Cancelamentos pressionaram as despesas da Direcional, custos operacionais pesaram sobre a LPS Brasil e a margem bruta surpreendeu positivamente na Cury após os balanços do segundo trimestre de 2026 (2T26). O resultado foi uma reação negativa para DIRR3 e LPSB3 no pregão desta quarta-feira (12), enquanto CURY3 oscilou entre altas e baixas, refletindo a combinação de margens melhores e lucro líquido abaixo das expectativas.

Direcional teve lucro maior, mas abaixo do esperado

A Direcional registrou lucro líquido de R$ 202 milhões no 2T26, alta de 9,7% em relação ao mesmo trimestre de 2025. Ainda assim, o resultado ficou 16% abaixo da projeção do Goldman Sachs e 11% inferior ao consenso da Bloomberg. Às 12h18, as ações DIRR3 recuavam 3,63%, a R$ 10,61.

O principal ponto de pressão foi o aumento dos cancelamentos. A companhia tem cancelado contratos ligados a financiamentos regionais que não foram pagos e, posteriormente, busca revender os imóveis. Esse processo eleva as despesas com vendas no curto prazo, mesmo que a empresa possa recuperar parte dos ativos em uma nova comercialização.

As despesas operacionais também ficaram acima do esperado. Com isso, o ROE, retorno sobre o patrimônio líquido, ficou em 36%, ante estimativa de 43%. Por outro lado, a alavancagem caiu seis pontos percentuais, para 18%, indicando uma estrutura financeira menos pressionada.

Indicadores operacionais limitaram a reação negativa

O desempenho operacional da Direcional trouxe alguns elementos positivos. Os lançamentos somaram R$ 1,57 bilhão em valor geral de vendas (VGV), alta de 12% em um ano, enquanto as vendas alcançaram R$ 1,37 bilhão, crescimento anual de 6%.

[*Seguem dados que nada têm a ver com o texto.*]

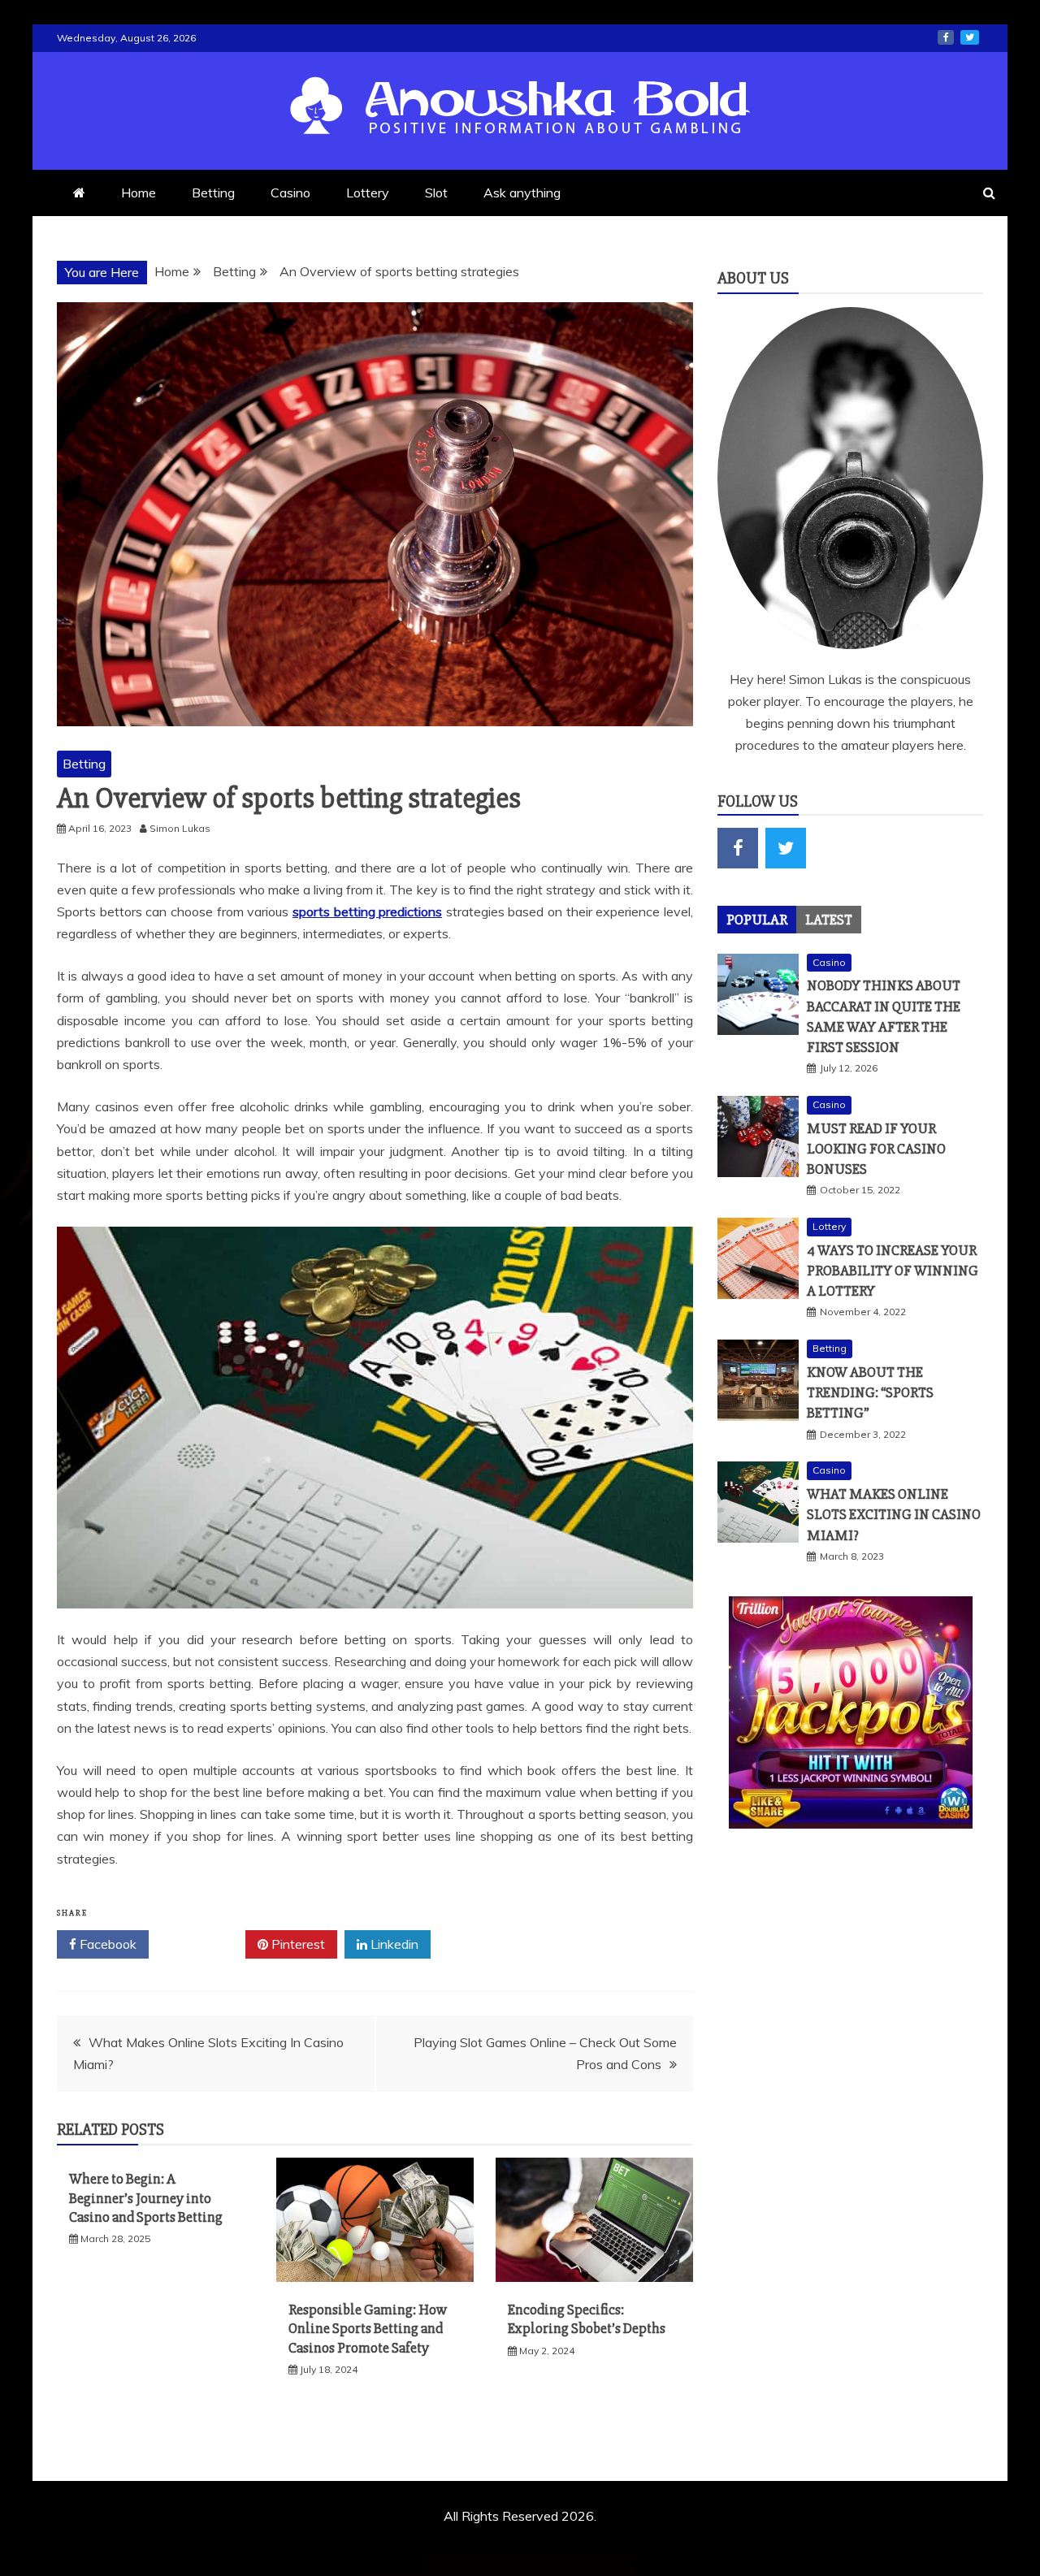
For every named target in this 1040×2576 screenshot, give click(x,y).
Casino (290, 192)
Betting (213, 192)
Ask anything (522, 192)
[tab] (756, 919)
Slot (436, 192)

A velocidade de vendas ficou em 23%, abaixo da registrada um ano antes, e os distratos, cancelamentos de contratos de compra e venda, subiram para 16,6% das vendas brutas. Também foi destacado que este foi o primeiro trimestre desde 2024 sem melhora da margem bruta, reforçando a cautela no curto prazo.

LPS Brasil cai com impacto das despesas

As ações da LPS Brasil também ficaram entre as maiores quedas do pregão após a divulgação do balanço. LPSB3 recuava 1,43%, a R$ 1,38, às 12h18.

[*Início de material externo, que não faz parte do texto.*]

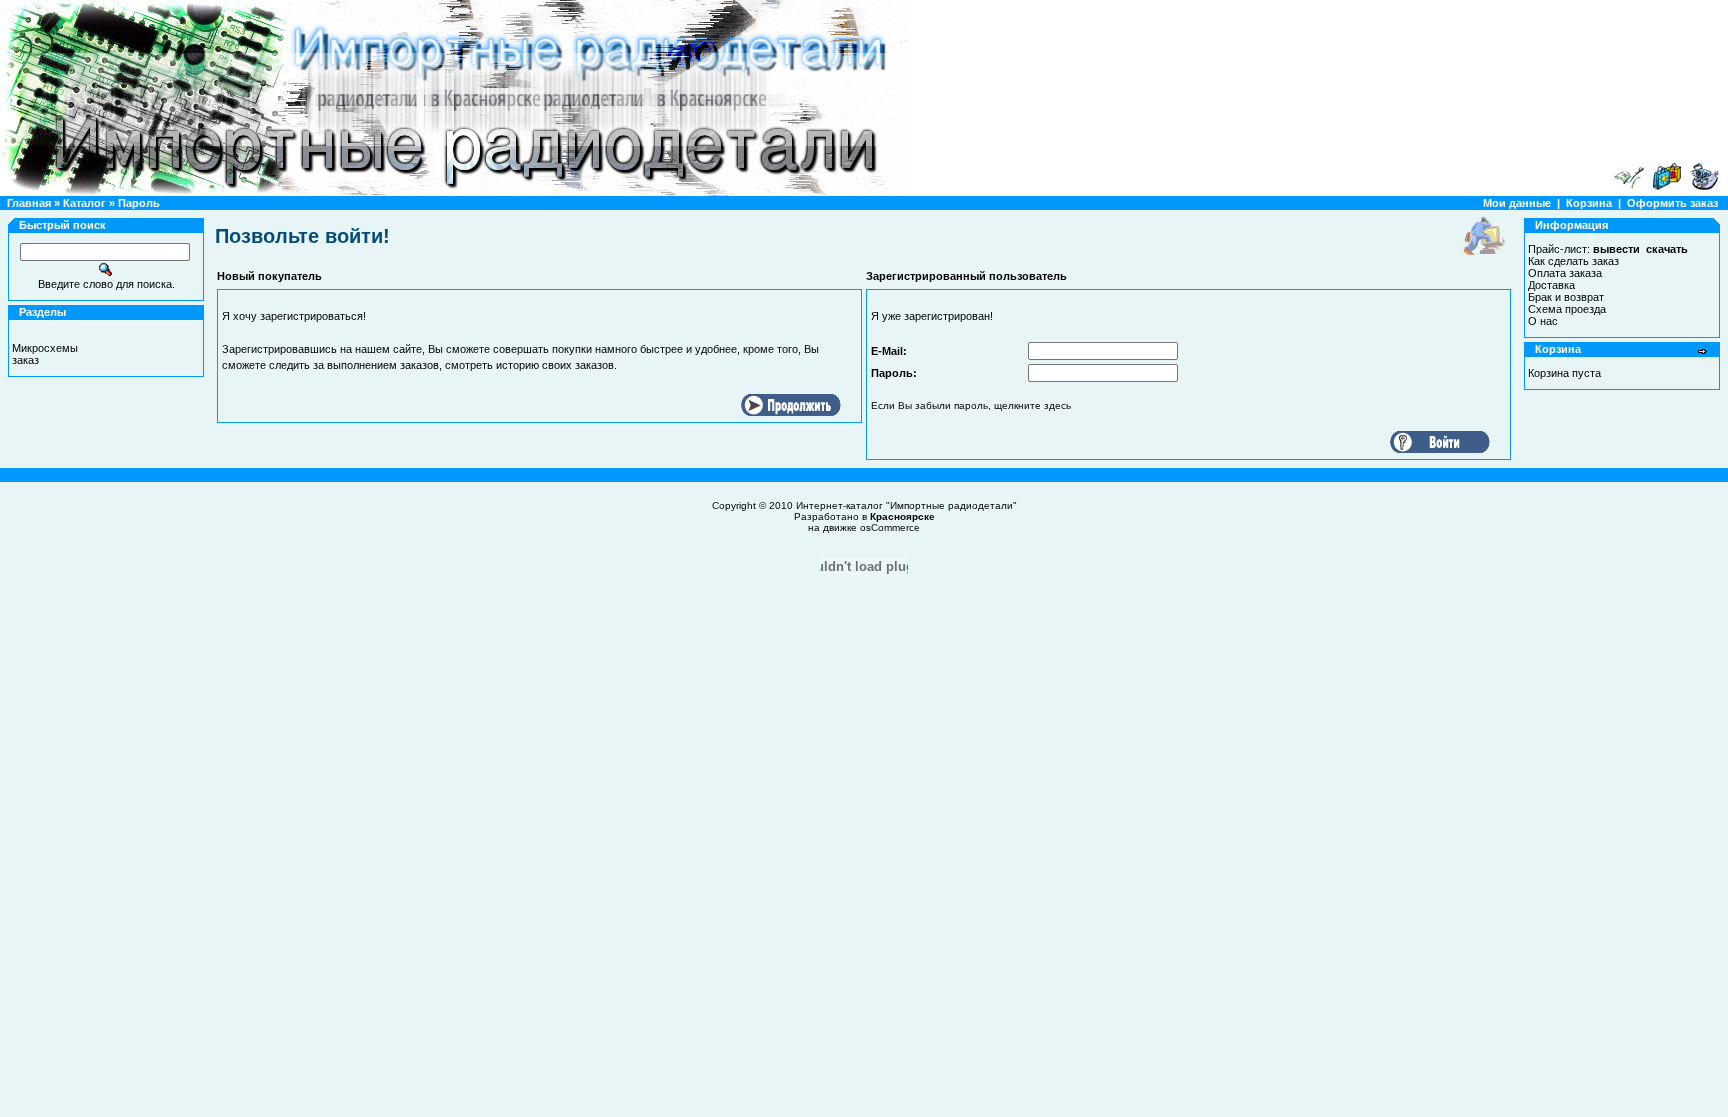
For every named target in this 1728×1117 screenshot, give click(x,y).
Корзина (1589, 203)
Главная (29, 203)
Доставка (1551, 285)
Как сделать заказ (1573, 261)
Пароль (139, 203)
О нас (1543, 321)
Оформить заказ (1672, 203)
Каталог (84, 203)
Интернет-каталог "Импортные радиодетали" (906, 505)
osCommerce (890, 527)
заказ (25, 360)
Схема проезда (1567, 309)
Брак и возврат (1566, 297)
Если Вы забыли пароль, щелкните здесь (971, 405)
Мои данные (1517, 203)
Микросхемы (45, 348)
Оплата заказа (1565, 273)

A leitura do mercado foi afetada pelo peso das despesas no trimestre. Em empresas do setor imobiliário, gastos comerciais e operacionais podem reduzir o lucro mesmo quando a receita cresce, porque o resultado final depende da conversão das vendas em margem e caixa. O movimento das ações refletiu essa preocupação com a qualidade do resultado apresentado.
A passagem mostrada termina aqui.